Task instructions → Only the lines below starting at the one that contains "One Network (804, 764)" and ending at the one that contains "Discourse (122, 2396)" are to be reproduced, exactly and with both ends kept.
***** Records for the task *****
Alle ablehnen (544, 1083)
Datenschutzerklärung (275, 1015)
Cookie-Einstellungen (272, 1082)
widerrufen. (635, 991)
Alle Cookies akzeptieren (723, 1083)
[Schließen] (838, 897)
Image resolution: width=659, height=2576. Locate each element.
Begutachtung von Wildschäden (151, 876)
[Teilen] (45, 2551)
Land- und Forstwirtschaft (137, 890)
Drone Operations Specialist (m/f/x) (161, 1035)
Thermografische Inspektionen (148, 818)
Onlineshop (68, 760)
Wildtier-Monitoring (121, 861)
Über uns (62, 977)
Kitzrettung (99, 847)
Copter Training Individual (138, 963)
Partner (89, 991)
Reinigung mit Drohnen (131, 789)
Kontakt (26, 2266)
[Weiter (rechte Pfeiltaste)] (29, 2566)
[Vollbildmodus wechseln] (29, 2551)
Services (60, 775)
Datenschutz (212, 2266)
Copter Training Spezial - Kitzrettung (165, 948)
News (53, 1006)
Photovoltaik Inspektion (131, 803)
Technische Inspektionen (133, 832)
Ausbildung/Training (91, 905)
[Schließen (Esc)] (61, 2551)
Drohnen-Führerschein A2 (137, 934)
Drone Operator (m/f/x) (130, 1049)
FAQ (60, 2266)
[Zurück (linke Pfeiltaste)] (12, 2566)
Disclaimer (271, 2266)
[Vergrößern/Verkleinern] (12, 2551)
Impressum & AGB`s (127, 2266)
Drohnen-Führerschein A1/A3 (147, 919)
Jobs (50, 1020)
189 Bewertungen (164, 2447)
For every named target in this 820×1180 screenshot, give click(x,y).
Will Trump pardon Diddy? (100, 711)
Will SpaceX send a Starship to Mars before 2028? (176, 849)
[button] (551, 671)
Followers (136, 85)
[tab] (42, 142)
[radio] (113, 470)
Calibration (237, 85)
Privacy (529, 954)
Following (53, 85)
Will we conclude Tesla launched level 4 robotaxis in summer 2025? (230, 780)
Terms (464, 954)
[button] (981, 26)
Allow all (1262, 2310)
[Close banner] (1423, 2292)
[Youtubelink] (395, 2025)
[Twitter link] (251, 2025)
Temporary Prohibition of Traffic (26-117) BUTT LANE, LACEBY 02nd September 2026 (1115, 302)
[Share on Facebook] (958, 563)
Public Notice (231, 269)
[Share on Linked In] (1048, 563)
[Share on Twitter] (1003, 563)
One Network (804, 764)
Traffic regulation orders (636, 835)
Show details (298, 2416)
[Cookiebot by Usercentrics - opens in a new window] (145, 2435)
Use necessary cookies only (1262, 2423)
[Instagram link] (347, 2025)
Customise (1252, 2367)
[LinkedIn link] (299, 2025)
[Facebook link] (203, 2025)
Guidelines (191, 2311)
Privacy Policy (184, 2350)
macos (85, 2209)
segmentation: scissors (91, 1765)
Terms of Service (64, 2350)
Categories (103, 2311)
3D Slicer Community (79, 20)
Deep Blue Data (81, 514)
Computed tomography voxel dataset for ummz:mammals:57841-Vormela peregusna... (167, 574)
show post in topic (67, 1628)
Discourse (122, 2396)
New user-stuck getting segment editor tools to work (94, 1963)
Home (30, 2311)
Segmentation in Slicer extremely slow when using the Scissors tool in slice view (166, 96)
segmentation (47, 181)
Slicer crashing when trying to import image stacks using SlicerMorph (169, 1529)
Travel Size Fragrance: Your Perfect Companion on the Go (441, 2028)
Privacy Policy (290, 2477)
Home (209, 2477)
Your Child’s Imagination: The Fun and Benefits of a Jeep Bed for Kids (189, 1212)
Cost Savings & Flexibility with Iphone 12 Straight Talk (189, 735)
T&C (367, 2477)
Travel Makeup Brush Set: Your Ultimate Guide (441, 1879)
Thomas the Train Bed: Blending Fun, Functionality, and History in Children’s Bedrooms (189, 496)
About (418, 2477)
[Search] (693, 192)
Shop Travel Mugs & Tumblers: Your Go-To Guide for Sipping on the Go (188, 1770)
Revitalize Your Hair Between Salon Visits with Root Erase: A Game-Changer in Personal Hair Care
*****
Answer →
One Network (804, 764)
Traffic regulation orders (636, 835)
Show details (298, 2416)
[Cookiebot by Usercentrics - opens in a new window] (145, 2435)
Use necessary cookies only (1262, 2423)
[Instagram link] (347, 2025)
Customise (1252, 2367)
[LinkedIn link] (299, 2025)
[Facebook link] (203, 2025)
Guidelines (191, 2311)
Privacy Policy (184, 2350)
macos (85, 2209)
segmentation: scissors (91, 1765)
Terms of Service (64, 2350)
Categories (103, 2311)
3D Slicer Community (79, 20)
Deep Blue Data (81, 514)
Computed tomography voxel dataset for ummz:mammals:57841-Vormela peregusna... (167, 574)
show post in topic (67, 1628)
Discourse (122, 2396)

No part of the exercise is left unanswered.